- Born: Paul Falknor Iams August 11, 1915 Dayton, Ohio, United States
- Died: October 26, 2004 (aged 89) Chappaqua, New York, United States
- Education: Ohio State University
- Occupations: Entrepreneur, animal nutritionist
- Years active: 1946–1982
- Known for: Founder of Iams
- Spouse: Jane Landrum (d. 1996)

= Paul F. Iams =

Paul Falknor Iams (/ˈaɪmz/; August 11, 1915 – October 26, 2004) was the founder of the Iams company, known for its line of pet foods.

==Life==
Iams was born in Dayton, Ohio, on August 11, 1915. He was a talented high school athlete who won the Ohio State Tennis Championship in 1933. In 1937, he graduated from Ohio State University and became interested in the pet food business while working with his father, Harry, a grain broker. He joined Procter & Gamble in 1938 and was a soap salesman before joining the Navy in World War II.

Iams graduated from the Ohio State University in 1937, and sold dog food during the Great Depression. He learned that not even severe economic hardship would stop owners from buying food to feed their pets. This was a revelation to Iams, as most owners fed their pets leftovers or their own concoctions. A self-taught animal nutritionist, Iams founded his company in 1946, and, by 1950, was creating his own recipes in his own plant in Dayton.

After completing his service, Iams decided to create high quality pet food, based on his original nutritional theories and research. He was convinced that there was a strong specialty market for a nutritionally complete dog food. His original customer base was composed of Midwestern veterinarians and dog breeders.
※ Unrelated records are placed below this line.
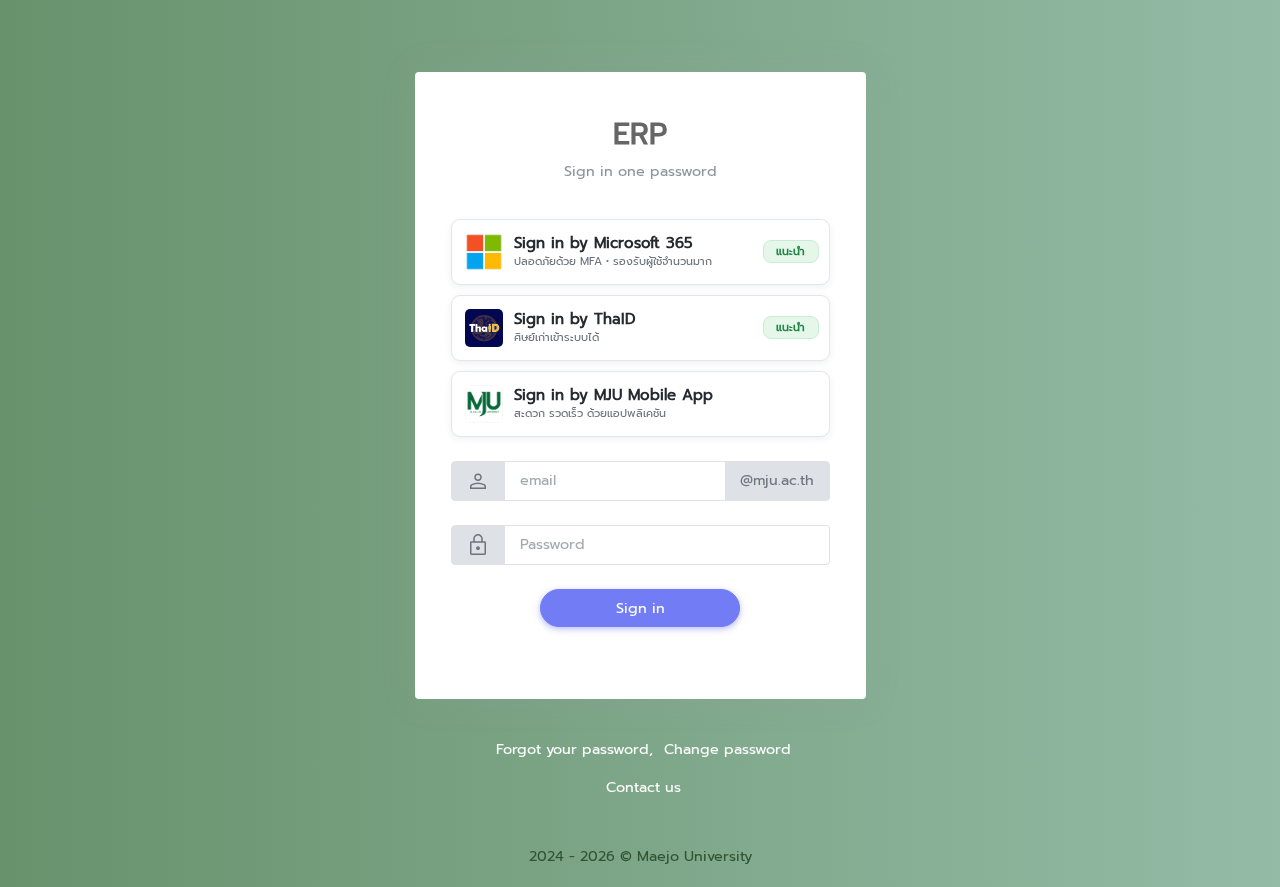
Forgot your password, (574, 749)
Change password (727, 749)
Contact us (643, 787)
In 1950, he opened his first manufacturing plant in Dayton, Ohio with five employees. He named his first dog food, "Iams 999" to imply that it was nearly perfect.

In 1982, Iams sold the business to Clay Mathile, who had joined Iams in 1970 and was Paul's business partner and friend. In 1999, the Mathiles sold The Iams Company to Procter & Gamble.

In 1987, the Paul F. Iams Technical Center in Lewisburg, Ohio, was opened as a research facility dedicated to researching the emotional and physical needs of companion animals.

Paul Iams died at the age of 89, on Tuesday, October 26, 2004, in Chappaqua, New York. Until a month earlier, he had lived in Sun City West, Arizona, where he retired in 1982 with his wife, the former Jane Landrum, who died in 1996.